The following academic volumes served as the source material for this corpus:

Tales (tales.txt):

  • Sadyrbek kyzy, G. (Comp.). (2017). El adabiyaty: Jomoktor [Kyrgyz Folklore: Fairy Tales] (Vol. 21). Bishkek: Print-Express.

  • Osmonalieva, T. (Comp.). (2017). El adabiyaty: Keremettüü jomoktor [Kyrgyz Folklore: Magical Tales] (Vol. 22). Bishkek: Print-Express.

  • Mederalieva, J. (Comp.). (2017). El adabiyaty: Turmushtuk jomoktor [Kyrgyz Folklore: Tales of Everyday Life] (Vol. 23). Bishkek: Print-Express.

Proverbs (proverbs.txt):

  • Akmataliev, A., Kasymgeldieva, M., & Toychubek kyzy, J. (Comps.). (2016). El adabiyaty: Er Eshim, Makal-lakaptar [Kyrgyz Folklore: Er Eshim, Proverbs and Sayings] (Vol. 13). Bishkek: Print-Express.

Aphorisms (aphorisms.txt):

  • Soltobaeva, K. B. (Comp.). (2017). El adabiyaty: Uchkul sozdor, Chechen sozdor, Tamsilder, Myskyldar [Kyrgyz Folklore: Aphorisms, Eloquence, Fables, Satire] (Vol. 25). Bishkek: Print-Express.

Data Format and Metadata

The files are provided in plain text format. Each entry within the files is delimited by a YAML Front Matter block.

Front Matter Structure

For Tales, the metadata is granular and specific to the individual text:

---
title: "Aqılduu balapan"
lang: "ky"
source_container: "Sadyrbek kyzy, G. (Comp.). (2017). El adabiyaty: Jomoktor [Kyrgyz Folklore: Fairy Tales] (Vol. 21). Bishkek: Print-Express."
---

Field Definitions & Data Notes:

  • title: The title of the work, written using the Common Turkic Alphabet.

  • lang: Language code ('ky' for Kyrgyz).

  • source_container: The volume from which this specific digital version was extracted.

Processing Methodology

This dataset was created through the following pipeline:

  1. Acquisition: Source PDFs were obtained from the electronic collections of the Центральная научная библиотека Национальной академии наук Кыргызской Республики (Central Scientific Library of the National Academy of Sciences of the Kyrgyz Republic) at http://cslnaskr.krena.kg/collections/ru/collection/161/.

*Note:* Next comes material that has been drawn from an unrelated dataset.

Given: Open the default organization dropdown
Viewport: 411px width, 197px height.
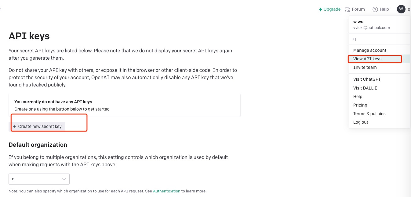Looking at the screenshot, I should pos(39,179).

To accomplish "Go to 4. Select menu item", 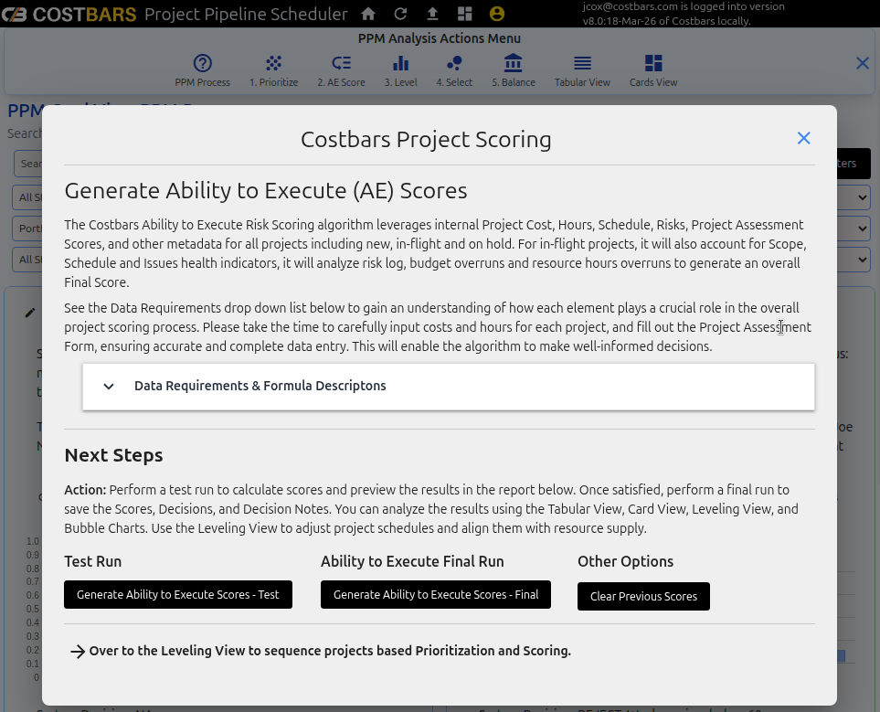I will [x=454, y=64].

  2. OCR & Extraction: Text was extracted using the tesseract-kir package and an LLM.

  3. Proofreading: The resulting texts were manually marked up with YAML front matter and proofread by human editors to ensure accuracy and strictly exclude LLM hallucinations.

Copyright and License

Folklore Status: According to Article 8 of the Law of the Kyrgyz Republic "On Copyright and Related Rights", works of folk art (folklore) are not subject to copyright.

Publisher Commentary: Scientific commentaries, introductions, and footnotes provided by the compilers/publishers are copyrighted material. Care was taken to exclude all such commentary from this corpus. This dataset contains only the folklore text proper.

Usage: The texts provided are in the public domain, but we would appreciate attribution where you reference this Mozilla Data Collective dataset.